Task brief: Reproduce verbatim the part of the data that opens with the line containing "Click the Naphin Dr street name" and closes with the line containing "Action: (x=221, y=140)", including both of those lines.

Input:
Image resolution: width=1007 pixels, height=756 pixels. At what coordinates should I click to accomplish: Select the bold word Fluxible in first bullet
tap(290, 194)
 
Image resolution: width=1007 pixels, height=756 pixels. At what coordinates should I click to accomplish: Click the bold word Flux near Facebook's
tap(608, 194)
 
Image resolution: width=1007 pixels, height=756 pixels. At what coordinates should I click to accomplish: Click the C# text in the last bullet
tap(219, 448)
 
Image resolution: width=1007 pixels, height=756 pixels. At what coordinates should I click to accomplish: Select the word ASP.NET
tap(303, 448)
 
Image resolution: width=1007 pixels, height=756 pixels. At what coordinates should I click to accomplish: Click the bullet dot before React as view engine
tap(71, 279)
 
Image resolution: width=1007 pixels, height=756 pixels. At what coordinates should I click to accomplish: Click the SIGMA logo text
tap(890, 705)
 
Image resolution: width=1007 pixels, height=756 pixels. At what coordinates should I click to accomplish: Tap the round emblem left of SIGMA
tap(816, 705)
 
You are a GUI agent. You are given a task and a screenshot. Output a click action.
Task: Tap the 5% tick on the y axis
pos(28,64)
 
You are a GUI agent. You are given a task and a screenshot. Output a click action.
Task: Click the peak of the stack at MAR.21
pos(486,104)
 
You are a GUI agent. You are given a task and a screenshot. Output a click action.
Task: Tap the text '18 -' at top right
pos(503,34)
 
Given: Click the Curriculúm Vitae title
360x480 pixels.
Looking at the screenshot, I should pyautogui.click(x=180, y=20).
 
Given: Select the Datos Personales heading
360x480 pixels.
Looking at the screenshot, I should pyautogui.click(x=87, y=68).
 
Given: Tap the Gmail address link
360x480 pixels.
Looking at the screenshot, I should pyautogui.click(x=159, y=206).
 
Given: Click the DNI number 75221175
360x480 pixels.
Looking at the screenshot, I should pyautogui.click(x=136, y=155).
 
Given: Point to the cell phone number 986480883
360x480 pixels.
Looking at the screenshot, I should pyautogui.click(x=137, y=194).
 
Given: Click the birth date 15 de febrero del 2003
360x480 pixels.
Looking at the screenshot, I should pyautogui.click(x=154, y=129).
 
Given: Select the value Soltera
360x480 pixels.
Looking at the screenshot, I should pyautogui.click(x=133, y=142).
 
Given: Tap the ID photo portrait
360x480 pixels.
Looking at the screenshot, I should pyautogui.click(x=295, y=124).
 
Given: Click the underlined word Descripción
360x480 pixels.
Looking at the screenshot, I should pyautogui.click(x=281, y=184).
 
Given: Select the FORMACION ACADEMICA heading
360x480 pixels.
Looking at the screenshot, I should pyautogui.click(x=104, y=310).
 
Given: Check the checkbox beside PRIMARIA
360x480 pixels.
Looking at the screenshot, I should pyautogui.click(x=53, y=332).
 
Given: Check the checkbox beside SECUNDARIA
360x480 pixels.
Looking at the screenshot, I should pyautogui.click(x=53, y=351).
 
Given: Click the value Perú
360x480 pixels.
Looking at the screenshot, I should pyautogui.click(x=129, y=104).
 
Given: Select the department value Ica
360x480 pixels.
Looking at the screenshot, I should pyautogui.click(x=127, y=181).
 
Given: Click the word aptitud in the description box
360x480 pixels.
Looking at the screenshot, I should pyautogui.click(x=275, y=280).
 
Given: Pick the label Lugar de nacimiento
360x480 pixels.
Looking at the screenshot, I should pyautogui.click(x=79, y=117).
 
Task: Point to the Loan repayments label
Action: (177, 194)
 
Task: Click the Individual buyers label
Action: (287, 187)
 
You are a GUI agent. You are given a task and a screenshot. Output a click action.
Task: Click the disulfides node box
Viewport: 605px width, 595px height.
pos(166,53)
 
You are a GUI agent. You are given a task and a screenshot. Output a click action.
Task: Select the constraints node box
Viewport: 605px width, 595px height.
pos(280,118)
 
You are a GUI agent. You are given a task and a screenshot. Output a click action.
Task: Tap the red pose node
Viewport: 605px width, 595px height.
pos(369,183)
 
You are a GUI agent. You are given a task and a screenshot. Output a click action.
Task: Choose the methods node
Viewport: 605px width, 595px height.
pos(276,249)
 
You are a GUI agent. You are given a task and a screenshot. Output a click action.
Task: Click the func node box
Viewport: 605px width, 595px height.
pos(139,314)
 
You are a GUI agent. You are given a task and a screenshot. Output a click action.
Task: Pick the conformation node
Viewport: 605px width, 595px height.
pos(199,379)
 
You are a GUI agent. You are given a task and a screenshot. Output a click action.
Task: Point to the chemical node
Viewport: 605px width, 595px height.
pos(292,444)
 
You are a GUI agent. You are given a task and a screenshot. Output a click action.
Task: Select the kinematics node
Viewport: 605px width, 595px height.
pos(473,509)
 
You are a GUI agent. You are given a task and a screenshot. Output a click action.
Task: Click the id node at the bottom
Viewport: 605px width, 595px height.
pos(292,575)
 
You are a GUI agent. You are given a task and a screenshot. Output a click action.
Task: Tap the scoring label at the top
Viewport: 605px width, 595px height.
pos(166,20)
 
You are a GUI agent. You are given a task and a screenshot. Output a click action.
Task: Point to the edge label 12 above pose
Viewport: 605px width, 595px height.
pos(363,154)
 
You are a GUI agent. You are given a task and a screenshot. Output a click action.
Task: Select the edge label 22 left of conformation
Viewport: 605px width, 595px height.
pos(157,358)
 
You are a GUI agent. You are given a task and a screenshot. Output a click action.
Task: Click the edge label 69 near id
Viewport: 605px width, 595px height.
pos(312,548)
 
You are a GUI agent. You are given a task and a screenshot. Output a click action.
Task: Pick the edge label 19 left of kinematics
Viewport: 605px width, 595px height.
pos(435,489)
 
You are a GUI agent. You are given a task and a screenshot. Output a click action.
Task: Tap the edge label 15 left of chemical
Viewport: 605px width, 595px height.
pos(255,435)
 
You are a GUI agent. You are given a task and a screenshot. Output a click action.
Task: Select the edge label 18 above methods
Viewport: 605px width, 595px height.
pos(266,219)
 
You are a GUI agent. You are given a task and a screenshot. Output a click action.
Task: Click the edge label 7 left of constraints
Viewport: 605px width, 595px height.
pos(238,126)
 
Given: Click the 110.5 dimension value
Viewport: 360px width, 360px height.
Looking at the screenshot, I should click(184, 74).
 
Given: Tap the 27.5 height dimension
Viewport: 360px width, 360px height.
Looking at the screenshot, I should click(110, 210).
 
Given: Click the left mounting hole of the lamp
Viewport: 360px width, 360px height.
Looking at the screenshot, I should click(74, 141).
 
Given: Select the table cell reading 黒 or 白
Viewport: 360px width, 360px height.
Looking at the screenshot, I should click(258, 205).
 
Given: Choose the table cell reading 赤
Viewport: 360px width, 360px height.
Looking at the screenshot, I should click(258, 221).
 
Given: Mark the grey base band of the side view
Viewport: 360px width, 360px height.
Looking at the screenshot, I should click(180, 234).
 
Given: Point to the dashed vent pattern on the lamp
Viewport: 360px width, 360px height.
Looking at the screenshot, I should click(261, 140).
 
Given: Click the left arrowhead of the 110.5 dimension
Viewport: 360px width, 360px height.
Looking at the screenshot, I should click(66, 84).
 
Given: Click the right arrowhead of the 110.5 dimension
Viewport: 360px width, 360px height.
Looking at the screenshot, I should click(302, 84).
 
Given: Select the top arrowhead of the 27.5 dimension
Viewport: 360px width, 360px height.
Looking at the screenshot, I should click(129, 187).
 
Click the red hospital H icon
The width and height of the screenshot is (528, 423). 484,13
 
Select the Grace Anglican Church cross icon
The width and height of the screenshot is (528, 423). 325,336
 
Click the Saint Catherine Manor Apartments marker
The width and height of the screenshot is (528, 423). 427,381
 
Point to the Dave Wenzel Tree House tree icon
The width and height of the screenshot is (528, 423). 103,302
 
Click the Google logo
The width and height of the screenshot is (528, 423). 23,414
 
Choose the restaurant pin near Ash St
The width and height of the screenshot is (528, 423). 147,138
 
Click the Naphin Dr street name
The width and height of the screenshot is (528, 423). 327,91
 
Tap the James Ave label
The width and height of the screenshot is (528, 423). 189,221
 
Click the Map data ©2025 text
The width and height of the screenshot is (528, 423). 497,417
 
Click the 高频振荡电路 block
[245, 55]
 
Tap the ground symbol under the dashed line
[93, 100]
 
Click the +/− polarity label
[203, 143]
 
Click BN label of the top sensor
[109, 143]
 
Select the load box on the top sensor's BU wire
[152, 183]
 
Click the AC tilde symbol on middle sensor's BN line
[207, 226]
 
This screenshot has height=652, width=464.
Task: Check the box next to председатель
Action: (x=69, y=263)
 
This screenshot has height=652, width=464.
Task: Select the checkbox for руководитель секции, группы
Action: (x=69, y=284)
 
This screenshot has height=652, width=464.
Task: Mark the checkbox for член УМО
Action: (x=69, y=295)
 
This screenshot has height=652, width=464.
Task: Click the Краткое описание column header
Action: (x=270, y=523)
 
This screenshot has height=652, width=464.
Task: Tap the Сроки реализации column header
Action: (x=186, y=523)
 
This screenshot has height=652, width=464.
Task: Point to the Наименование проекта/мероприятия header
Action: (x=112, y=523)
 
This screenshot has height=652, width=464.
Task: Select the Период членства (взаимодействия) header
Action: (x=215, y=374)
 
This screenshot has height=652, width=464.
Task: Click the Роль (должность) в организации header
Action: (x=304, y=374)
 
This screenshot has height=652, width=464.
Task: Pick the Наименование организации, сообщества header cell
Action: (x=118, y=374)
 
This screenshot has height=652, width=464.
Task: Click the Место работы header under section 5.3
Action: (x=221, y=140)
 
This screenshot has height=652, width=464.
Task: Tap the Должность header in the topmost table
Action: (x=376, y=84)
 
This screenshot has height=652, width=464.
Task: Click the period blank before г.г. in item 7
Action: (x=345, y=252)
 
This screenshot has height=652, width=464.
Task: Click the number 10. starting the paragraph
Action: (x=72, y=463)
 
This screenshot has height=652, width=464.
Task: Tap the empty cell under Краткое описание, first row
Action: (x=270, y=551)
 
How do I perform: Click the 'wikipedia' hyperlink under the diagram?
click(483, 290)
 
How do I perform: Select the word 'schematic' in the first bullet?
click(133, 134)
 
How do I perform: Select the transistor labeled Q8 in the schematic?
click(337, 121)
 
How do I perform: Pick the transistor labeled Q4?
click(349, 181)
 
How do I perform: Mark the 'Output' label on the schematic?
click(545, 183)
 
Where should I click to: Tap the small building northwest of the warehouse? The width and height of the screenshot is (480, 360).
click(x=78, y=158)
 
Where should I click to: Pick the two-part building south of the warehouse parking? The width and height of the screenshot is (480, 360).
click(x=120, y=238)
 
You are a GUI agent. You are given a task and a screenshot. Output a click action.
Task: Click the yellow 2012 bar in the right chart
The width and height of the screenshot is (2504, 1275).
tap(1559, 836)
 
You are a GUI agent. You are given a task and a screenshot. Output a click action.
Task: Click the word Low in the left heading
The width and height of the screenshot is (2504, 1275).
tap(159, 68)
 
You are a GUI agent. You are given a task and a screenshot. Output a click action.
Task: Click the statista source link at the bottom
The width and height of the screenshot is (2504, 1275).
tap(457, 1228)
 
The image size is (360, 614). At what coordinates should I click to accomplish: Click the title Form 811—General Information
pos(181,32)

Solved problem:
Click the Naphin Dr street name
The width and height of the screenshot is (528, 423). 327,91
 
Tap the James Ave label
The width and height of the screenshot is (528, 423). 189,221
 
Click the Map data ©2025 text
The width and height of the screenshot is (528, 423). 497,417
 
Click the 高频振荡电路 block
[245, 55]
 
Tap the ground symbol under the dashed line
[93, 100]
 
Click the +/− polarity label
[203, 143]
 
Click BN label of the top sensor
[109, 143]
 
Select the load box on the top sensor's BU wire
[152, 183]
 
Click the AC tilde symbol on middle sensor's BN line
[207, 226]
 
This screenshot has height=652, width=464.
Task: Check the box next to председатель
Action: (x=69, y=263)
 
This screenshot has height=652, width=464.
Task: Select the checkbox for руководитель секции, группы
Action: (x=69, y=284)
 
This screenshot has height=652, width=464.
Task: Mark the checkbox for член УМО
Action: (x=69, y=295)
 
This screenshot has height=652, width=464.
Task: Click the Краткое описание column header
Action: (x=270, y=523)
 
This screenshot has height=652, width=464.
Task: Tap the Сроки реализации column header
Action: (x=186, y=523)
 
This screenshot has height=652, width=464.
Task: Point to the Наименование проекта/мероприятия header
Action: (x=112, y=523)
 
This screenshot has height=652, width=464.
Task: Select the Период членства (взаимодействия) header
Action: (x=215, y=374)
 
This screenshot has height=652, width=464.
Task: Click the Роль (должность) в организации header
Action: (x=304, y=374)
 
This screenshot has height=652, width=464.
Task: Pick the Наименование организации, сообщества header cell
Action: (x=118, y=374)
 
This screenshot has height=652, width=464.
Task: Click the Место работы header under section 5.3
Action: (x=221, y=140)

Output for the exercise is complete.